Le guardie di frontiera cinesi installano sistemi di controllo sui telefoni dei turisti a loro all'insaputa. È quanto sostiene un’inchiesta pubblicata martedì sul quotidiano britannico The Guardian, realizzata in partnership col New York Times, la Süddeutsche Zeitung, l'ONG Privacy International e altri.
Alla dogana di Irkeshtam, tra il Kirghizistan e la provincia cinese dello Xin-jiang, le guardie di confine avrebbero requisito degli smartphone installandovi un software che permette di estrarne mail, messaggi, contatti e altre informazioni personali.
Il controllo capillare sull'etnia musulmana degli uiguri nel territorio a nord ovest del paese non è una novità: qui le autorità cinesi già spiano con telecamere di sorveglianza installate nelle strade e nelle moschee, costringendo inoltre i residenti a scaricare determinate app nel loro smartphone.

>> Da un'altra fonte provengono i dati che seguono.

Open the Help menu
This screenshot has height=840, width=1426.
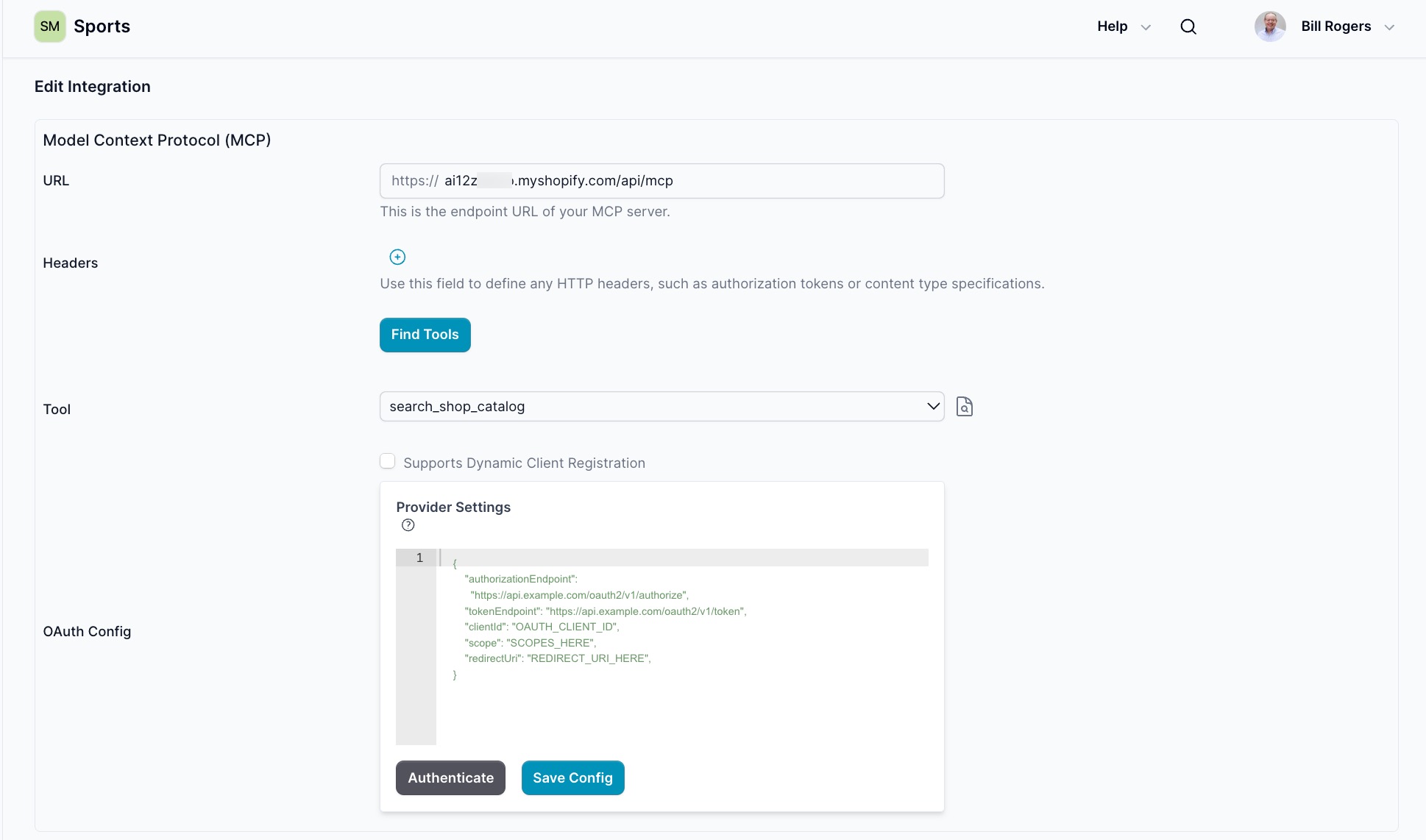tap(1112, 26)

Ma è possibile liberarsi dalle app-spia? Secondo Alessandro Trivilini, responsabile del servizio informatica forense della SUPSI, non è così semplice: "La Cina ha già digitalizzato i propri processi creando un ecosistema interlacciato. Anche il controllo dell'istallazione della app potrebbe essere difficile per lo stesso proprietario dell'apparecchio".